Prevalence, variability, and outcomes in portal hypertensive colopathy: a study in patients with cirrhosis and paired controls.

Gastrointest Endosc

Gastroenterology and Hepatology Department, University of the State of Rio de Janeiro, Rio de Janeiro, Brazil; Internal Medicine Department, Federal University of Rio de Janeiro, Rio de Janeiro, Brazil.

Published: September 2015

AI Article Synopsis

  • The study aimed to assess the prevalence of portal hypertensive colopathy (PHC) in patients with cirrhosis and evaluate its diagnostic variability, relation to liver disease severity, and severe outcomes.
  • A total of 102 participants (51 with cirrhosis and 51 healthy controls) were examined using advanced colonoscopy techniques, revealing a 71% prevalence of PHC among cirrhosis patients, with specific colonoscopic findings being significantly more common in this group compared to controls.
  • Ultimately, while PHC was prevalent in patients with cirrhosis and had satisfactory diagnostic agreement, it showed no link to the severity of liver disease or significant negative health outcomes over a 12-month follow-up period.*

Article Abstract

Background: Management of portal hypertensive colopathy (PHC) has been challenged by controversial results in its prevalence and clinical relevance.
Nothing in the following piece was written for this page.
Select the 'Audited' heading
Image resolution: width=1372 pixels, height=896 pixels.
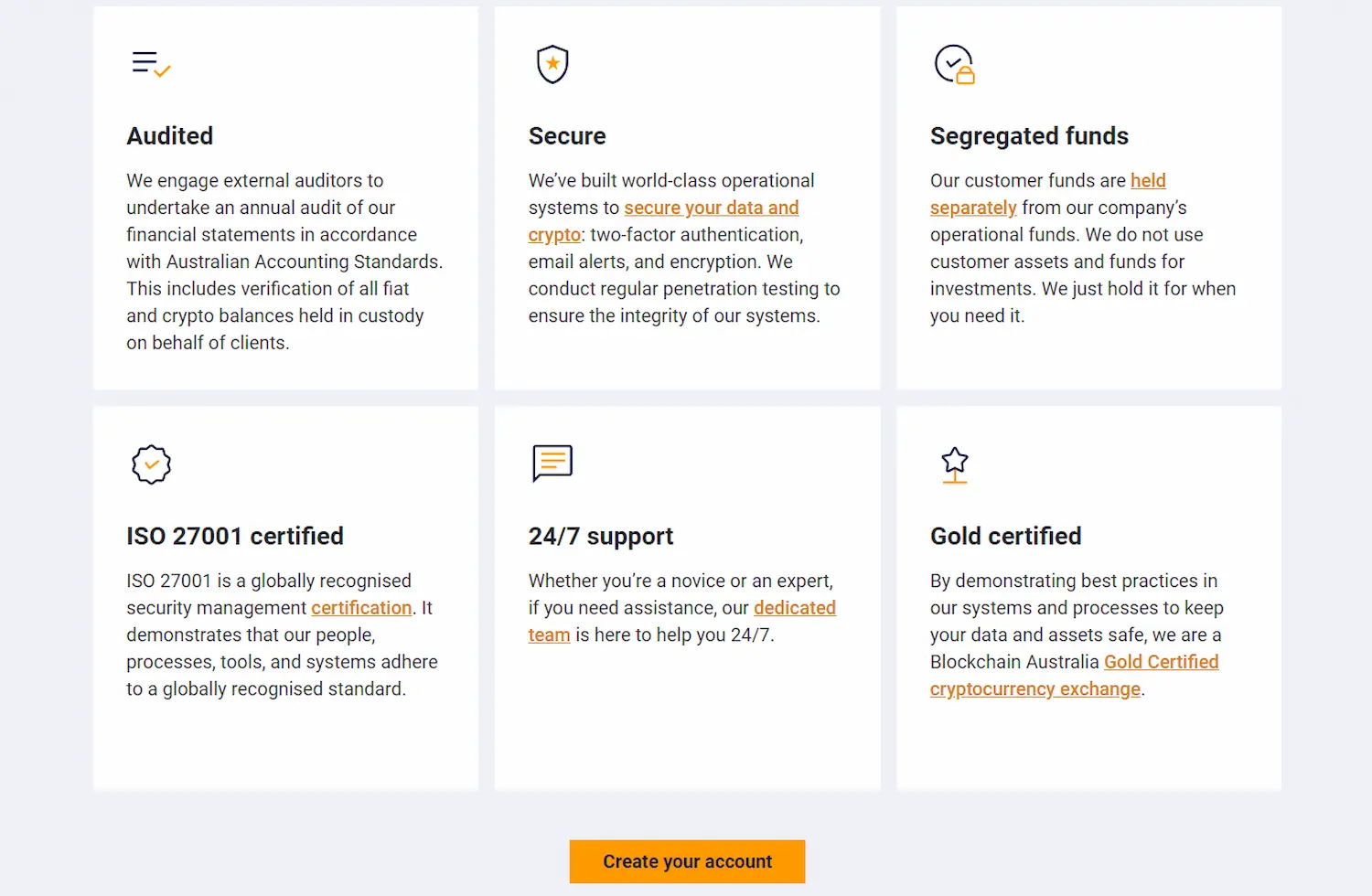170,136
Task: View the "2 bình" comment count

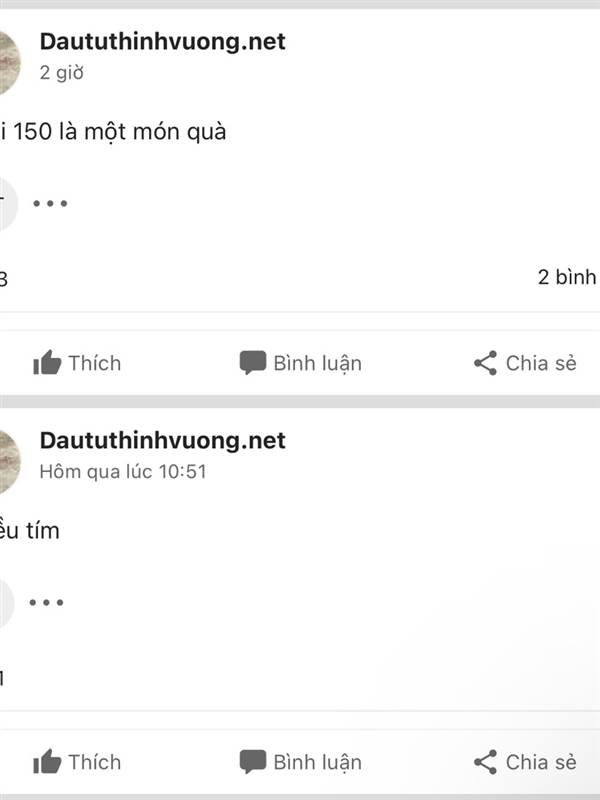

Objective: To describe the PHC prevalence and to evaluate the variability in diagnosis, the relation to severity of liver disease, and the incidence of severe outcomes.

Design: Cross-sectional study.

Setting: Endoscopic unit of a tertiary-care academic center in Rio de Janeiro, Brazil.

Patients: Patients with cirrhosis with portal hypertension and controls paired for age and sex.

Interventions: All patients were submitted to standard and image-enhanced colonoscopies, which were recorded in a coded video file and analyzed twice by a blinded endoscopist.

Main Outcome Measurements: The prevalence of PHC.

Results: A total of 51 patients with cirrhosis (55% male, mean age 59 years) and 51 healthy controls (43% male, mean age 61 years) were included. The top ranking colonoscopic findings were angiodysplasia-like lesions, nonspecific vascular pattern, red spots, and colorectal varices, all significantly more frequent in patients with cirrhosis compared with controls. PHC prevalence was 71% in patients with cirrhosis. For PHC, interobserver and intraobserver agreement (k values [standard error]) were 0.68 (0.09) and 0.63 (0.10), respectively. Intraobserver agreement for colonoscopic findings was satisfactory. PHC was not related to more severe liver disease or liver stiffness. Only 5 patients developed severe outcomes during follow-up.

Limitations: The exclusion of patients with cirrhosis without esophageal varices and the absence of an interobserver agreement analysis by double-blinded endoscopists.

Conclusion: PHC was highly prevalent in patients with cirrhosis, and its diagnostic agreement was satisfactory. PHC is not associated with relevant severe outcomes in a 12-month follow-up.